Yâ Men Hüve Âlemu Bi Men Dalle Sebîlih esması anlamı : Yolundan sapanları en iyi bilen.

Yâ Men hüve a’lemü bi men dalle ‘an sebîlih : يَا مَنْ هُوَ اَعْلَمُ بِمَنْ ضَلَّ عَنْ سَب۪يلِه۪ 

66
Sine ağrısı için
Yâ Men yühikku’l-hakka bikelimâtih
Yâ Men lâ mü’akkibe lihukmih
Yâ Men lâ radde likadâih
Yâ Men yehûlü beyne’l-mer’i ve kalbih
Yâ Men yakbelü’t-tevbete an ‘ibâdih
Yâ Men lâ tenfe’u’ş-şefa’atü illâ biiznih
Yâ Meni’s-semâvâtü matviyyâtün biyemînih
Yâ Men hüve a’lemü bi men dalle ‘an sebîlih
Yâ Men yüsebbihu’r-ra’dü bihâmdi-hi ve’l-melâiketü min hîfetih
Yâ Men yürsilü’r-riyâha büşran beyne yedey rahmetih
سُبْحَانَكَ يَا لآَ اِلٰهَ اِلآَّ اَنْتَ اْلاَمَانُ اْلاَمَانُ نَجِّنَا مِنَ النَّارِ Sübhâneke yâ lâ ilahe illâ ente’l-emâ-ne’l-emâne neccinâ mine’n-nâr.

Allah’ım Senden şu isimlerinin hakkı için istiyor ve yalvarıyorum.
Ey kelimeleriyle hakkın hak olduğunu gösteren,
Ey hükmünü geri bıraktıracak kimse olmayan,
Ey kazasını geri çevirecek kimse olmayan,
Ey kişiye kalbinden daha yakın olan,
Ey kullarından tövbeyi kabul eden,
Ey izni olmadan hiçbir şefaat fayda vermeyen,
Ey bütün gökler kudretiyle dürülmüş olan,
Ey yolundan sapanların en iyi bilen,
Ey gök gürültüsünün hamd ederek, meleklerin de korkusuyla kendisini tesbih ettiği,
Ey rahmetinin önünde rüzgarları müjdeci gönderen,
Sen bütün kusur ve noksan sıfatlardan münezzehsin, Senden başka ilah yok ki bize imdat etsin. Eman ver bize, Eman diliyoruz. Bizi cehennemden kurtar.

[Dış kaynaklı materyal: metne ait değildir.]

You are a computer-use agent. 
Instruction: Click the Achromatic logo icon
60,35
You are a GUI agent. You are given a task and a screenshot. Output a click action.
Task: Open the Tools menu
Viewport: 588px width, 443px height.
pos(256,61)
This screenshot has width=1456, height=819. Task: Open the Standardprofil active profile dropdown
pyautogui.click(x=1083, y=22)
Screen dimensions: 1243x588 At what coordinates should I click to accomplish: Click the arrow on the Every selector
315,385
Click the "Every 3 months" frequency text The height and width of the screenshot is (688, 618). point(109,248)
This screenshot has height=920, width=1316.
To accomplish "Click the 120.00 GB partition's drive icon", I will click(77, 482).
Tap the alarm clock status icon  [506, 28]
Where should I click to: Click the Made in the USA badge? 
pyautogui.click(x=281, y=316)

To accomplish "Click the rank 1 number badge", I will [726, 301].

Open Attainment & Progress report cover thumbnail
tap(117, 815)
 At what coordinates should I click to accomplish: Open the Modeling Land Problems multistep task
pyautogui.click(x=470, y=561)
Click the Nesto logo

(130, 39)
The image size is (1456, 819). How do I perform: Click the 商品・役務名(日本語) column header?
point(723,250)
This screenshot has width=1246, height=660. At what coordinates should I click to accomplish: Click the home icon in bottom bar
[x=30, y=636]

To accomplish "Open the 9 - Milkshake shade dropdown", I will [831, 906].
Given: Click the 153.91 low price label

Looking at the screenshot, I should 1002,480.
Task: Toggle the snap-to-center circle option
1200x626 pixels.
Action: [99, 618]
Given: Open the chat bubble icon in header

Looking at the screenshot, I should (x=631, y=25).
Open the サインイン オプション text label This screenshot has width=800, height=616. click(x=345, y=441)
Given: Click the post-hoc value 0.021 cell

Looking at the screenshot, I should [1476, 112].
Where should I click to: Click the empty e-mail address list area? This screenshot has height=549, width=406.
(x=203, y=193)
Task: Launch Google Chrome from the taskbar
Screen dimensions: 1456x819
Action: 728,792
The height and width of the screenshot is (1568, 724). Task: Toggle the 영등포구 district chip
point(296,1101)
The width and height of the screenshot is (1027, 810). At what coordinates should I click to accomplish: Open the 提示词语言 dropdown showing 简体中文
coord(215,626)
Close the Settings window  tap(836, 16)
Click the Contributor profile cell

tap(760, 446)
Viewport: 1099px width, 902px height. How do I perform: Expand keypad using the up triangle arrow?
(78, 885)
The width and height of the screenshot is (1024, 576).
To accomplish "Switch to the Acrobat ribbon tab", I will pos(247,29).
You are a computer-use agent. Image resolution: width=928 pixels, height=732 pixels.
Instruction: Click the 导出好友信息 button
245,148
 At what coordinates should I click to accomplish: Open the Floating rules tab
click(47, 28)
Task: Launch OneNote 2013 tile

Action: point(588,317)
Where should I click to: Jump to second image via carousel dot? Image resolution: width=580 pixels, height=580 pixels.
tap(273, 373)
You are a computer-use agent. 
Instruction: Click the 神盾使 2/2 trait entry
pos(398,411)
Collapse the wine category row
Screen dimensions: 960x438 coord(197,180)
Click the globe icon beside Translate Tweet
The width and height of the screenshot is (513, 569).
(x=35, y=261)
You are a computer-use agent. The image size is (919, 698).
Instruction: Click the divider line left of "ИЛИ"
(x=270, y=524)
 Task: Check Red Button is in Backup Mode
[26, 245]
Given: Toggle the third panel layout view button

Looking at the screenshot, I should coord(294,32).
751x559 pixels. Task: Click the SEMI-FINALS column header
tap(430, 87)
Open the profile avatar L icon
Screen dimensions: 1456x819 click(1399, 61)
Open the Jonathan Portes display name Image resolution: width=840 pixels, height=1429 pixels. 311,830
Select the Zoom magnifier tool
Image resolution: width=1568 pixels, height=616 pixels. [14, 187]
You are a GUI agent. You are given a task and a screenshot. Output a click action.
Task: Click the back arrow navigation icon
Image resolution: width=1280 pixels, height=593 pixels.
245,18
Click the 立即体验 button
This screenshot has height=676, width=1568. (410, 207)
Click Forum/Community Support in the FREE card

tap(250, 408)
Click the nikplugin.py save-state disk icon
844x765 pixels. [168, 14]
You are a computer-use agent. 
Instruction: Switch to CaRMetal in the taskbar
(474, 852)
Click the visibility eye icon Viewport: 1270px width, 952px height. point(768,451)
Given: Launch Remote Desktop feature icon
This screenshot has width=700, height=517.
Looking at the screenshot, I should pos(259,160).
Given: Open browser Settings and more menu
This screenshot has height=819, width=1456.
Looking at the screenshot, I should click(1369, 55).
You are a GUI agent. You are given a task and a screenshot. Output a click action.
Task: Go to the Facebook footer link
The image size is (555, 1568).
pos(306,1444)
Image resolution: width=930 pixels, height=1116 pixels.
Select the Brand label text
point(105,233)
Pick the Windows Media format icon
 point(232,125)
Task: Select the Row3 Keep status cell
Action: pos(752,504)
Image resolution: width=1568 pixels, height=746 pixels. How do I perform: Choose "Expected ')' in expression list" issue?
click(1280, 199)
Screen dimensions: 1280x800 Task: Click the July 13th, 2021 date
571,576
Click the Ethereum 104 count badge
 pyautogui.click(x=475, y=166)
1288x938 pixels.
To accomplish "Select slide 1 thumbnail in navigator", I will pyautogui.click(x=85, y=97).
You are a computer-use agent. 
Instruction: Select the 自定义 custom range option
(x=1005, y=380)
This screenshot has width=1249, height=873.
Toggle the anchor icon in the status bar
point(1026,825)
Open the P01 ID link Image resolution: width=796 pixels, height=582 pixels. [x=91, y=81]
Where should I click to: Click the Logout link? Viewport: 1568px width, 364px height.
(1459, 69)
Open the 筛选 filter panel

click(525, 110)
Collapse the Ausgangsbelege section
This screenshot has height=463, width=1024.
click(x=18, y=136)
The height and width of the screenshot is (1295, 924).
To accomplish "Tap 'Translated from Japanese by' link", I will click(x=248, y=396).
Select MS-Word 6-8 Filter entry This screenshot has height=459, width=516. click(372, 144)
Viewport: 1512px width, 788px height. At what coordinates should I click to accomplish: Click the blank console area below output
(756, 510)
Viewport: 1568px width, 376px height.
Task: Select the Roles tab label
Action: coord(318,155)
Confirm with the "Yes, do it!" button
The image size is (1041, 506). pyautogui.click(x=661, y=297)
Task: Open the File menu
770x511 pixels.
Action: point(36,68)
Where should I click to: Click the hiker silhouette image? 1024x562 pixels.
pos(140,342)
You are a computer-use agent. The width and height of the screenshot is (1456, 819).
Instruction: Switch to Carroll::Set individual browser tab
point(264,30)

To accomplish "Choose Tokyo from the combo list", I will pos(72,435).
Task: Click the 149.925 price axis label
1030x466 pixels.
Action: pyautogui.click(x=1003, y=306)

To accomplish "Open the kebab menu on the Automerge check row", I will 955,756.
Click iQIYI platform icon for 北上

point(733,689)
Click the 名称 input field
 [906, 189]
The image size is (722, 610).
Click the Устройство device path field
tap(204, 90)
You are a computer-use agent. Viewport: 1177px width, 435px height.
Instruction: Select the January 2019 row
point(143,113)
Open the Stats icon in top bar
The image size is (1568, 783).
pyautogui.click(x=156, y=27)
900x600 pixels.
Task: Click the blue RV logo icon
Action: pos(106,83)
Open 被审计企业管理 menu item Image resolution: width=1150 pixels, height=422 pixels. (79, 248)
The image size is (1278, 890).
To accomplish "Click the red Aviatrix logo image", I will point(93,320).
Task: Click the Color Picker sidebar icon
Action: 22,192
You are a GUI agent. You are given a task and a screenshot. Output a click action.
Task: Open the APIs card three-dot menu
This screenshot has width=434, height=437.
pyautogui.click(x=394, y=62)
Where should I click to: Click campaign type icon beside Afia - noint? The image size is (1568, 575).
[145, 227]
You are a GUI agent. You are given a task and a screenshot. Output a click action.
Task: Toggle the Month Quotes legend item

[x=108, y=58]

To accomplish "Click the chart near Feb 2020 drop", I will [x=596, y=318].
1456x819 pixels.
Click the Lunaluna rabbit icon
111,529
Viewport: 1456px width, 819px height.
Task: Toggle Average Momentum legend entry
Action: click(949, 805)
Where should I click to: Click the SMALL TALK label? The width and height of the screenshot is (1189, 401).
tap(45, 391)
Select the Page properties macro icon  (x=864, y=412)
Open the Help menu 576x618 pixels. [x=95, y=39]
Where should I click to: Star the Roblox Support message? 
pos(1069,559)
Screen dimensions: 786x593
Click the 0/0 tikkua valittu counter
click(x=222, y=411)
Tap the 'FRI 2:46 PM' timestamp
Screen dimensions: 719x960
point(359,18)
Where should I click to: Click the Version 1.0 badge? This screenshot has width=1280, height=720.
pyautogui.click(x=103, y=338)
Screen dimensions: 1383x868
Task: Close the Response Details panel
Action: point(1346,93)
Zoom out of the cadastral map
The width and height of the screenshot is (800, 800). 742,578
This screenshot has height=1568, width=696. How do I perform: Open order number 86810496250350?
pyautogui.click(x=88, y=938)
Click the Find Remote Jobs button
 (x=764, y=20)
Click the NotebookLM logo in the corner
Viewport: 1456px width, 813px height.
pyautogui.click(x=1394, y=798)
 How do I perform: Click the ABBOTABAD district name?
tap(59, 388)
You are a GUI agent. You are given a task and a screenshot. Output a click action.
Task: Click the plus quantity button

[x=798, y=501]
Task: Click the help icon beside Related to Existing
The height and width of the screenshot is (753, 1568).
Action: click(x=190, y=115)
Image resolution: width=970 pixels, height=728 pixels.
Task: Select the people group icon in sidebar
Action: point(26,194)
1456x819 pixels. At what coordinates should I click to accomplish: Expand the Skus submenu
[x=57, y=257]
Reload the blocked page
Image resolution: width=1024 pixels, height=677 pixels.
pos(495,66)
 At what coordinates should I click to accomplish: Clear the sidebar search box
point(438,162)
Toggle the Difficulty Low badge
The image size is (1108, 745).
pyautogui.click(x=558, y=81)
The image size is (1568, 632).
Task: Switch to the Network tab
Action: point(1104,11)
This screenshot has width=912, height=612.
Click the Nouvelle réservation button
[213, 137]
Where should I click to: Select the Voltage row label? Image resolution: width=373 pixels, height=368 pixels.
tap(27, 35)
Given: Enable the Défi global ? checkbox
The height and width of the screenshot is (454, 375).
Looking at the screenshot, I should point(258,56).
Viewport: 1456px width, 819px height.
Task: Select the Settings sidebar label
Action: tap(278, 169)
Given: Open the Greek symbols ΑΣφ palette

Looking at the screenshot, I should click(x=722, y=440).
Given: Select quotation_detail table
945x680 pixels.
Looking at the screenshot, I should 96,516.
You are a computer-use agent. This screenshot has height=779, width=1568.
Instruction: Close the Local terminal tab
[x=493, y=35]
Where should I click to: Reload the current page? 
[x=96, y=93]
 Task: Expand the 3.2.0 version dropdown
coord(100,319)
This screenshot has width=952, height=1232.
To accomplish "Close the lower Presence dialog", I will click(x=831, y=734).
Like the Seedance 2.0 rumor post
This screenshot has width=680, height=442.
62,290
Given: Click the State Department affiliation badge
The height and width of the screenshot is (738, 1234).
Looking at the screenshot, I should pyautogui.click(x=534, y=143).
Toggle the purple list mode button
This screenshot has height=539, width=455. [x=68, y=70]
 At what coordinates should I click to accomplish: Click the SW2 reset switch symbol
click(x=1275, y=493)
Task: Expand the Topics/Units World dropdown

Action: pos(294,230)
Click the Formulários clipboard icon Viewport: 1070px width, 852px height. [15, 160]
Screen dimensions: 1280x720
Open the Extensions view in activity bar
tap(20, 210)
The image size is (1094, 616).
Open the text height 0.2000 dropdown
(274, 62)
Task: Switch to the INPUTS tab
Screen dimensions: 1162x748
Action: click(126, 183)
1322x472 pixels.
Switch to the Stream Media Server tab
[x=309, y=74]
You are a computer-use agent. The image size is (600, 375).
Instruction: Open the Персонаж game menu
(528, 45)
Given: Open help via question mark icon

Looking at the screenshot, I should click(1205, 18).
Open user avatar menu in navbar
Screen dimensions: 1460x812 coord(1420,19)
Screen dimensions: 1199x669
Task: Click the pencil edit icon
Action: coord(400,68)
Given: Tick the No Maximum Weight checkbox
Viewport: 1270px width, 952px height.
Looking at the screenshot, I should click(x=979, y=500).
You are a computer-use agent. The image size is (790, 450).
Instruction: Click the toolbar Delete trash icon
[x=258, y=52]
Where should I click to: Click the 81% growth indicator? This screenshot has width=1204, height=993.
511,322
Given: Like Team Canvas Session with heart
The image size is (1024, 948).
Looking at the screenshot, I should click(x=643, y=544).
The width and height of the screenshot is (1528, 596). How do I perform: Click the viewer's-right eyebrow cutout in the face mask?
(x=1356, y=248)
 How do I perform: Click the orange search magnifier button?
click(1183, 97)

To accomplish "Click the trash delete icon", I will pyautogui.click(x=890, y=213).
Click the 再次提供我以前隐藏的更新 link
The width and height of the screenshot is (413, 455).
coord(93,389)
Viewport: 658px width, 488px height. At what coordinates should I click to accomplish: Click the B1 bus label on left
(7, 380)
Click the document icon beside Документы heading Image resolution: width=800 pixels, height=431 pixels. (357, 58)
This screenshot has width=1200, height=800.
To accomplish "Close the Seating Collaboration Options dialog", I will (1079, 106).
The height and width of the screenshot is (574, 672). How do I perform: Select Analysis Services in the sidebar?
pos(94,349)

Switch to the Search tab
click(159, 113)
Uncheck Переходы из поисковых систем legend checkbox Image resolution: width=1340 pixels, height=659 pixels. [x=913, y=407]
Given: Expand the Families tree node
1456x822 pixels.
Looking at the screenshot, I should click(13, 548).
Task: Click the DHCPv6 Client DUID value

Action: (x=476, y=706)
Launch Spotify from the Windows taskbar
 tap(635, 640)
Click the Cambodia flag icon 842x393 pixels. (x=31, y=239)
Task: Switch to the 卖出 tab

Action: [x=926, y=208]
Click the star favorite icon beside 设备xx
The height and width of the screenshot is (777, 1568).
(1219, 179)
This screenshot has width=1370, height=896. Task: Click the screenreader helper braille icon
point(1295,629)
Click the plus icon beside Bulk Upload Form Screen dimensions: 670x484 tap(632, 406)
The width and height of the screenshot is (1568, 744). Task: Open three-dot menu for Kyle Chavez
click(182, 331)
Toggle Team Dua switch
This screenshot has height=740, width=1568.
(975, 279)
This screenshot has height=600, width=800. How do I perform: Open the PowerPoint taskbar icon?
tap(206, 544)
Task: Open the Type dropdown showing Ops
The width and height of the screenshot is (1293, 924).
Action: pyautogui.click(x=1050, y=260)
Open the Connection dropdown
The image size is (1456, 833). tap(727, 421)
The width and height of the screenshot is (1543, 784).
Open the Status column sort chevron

Not : Cevşen-i Kebir duası alıntısıdır.

İçinde Yâ Men Hüve Âlemu Bi Men Dalle Sebîlih esması geçen Kur’an  ayetleri :
Kalem suresi 7. ayet
إِنَّ رَبَّكَ هُوَ أَعْلَمُ بِمَن ضَلَّ عَن سَبِيلِهِ وَهُوَ أَعْلَمُ بِالْمُهْتَدِينَ
Okunuşu :
İnne rabbeke huve a’lemu bi men dalle an sebîlihî ve huve a’lemu bil muhtedîn(muhtedîne).
Anlamı :
Muhakkak ki senin Rabbin; O, kim Kendi yolundan saptı, çok iyi bilir ve O hidayete ermiş olanları da çok iyi bilir.

Nahl suresi 125. ayet
ادْعُ إِلِى سَبِيلِ رَبِّكَ بِالْحِكْمَةِ وَالْمَوْعِظَةِ الْحَسَنَةِ وَجَادِلْهُم بِالَّتِي هِيَ أَحْسَنُ إِنَّ رَبَّكَ هُوَ أَعْلَمُ بِمَن ضَلَّ عَن سَبِيلِهِ وَهُوَ أَعْلَمُ بِالْمُهْتَدِينَ
Okunuşu :
Ud’u ilâ sebîli rabbike bil hikmeti vel mev’ızatil haseneti ve câdilhum billetî hiye ahsenu, inne rabbeke huve a’lemu bi men dalle an sebîlihî ve huve a’lemu bil muhtedîn(muhtedîne).
Anlamı :
Rabbinin yoluna (Allah’a ulaştıran yola, Sıratı Mustakîm’e) hikmetle ve güzel (pozitif dereceler kazandıracak) öğütle davet et. Onlarla en güzel şekilde mücâdele et. Muhakkak ki senin Rabbin, O’nun yolundan (Sıratı Mustakîm’den) sapanları (dalâlete düşenleri) ve hidayete erenleri bilir.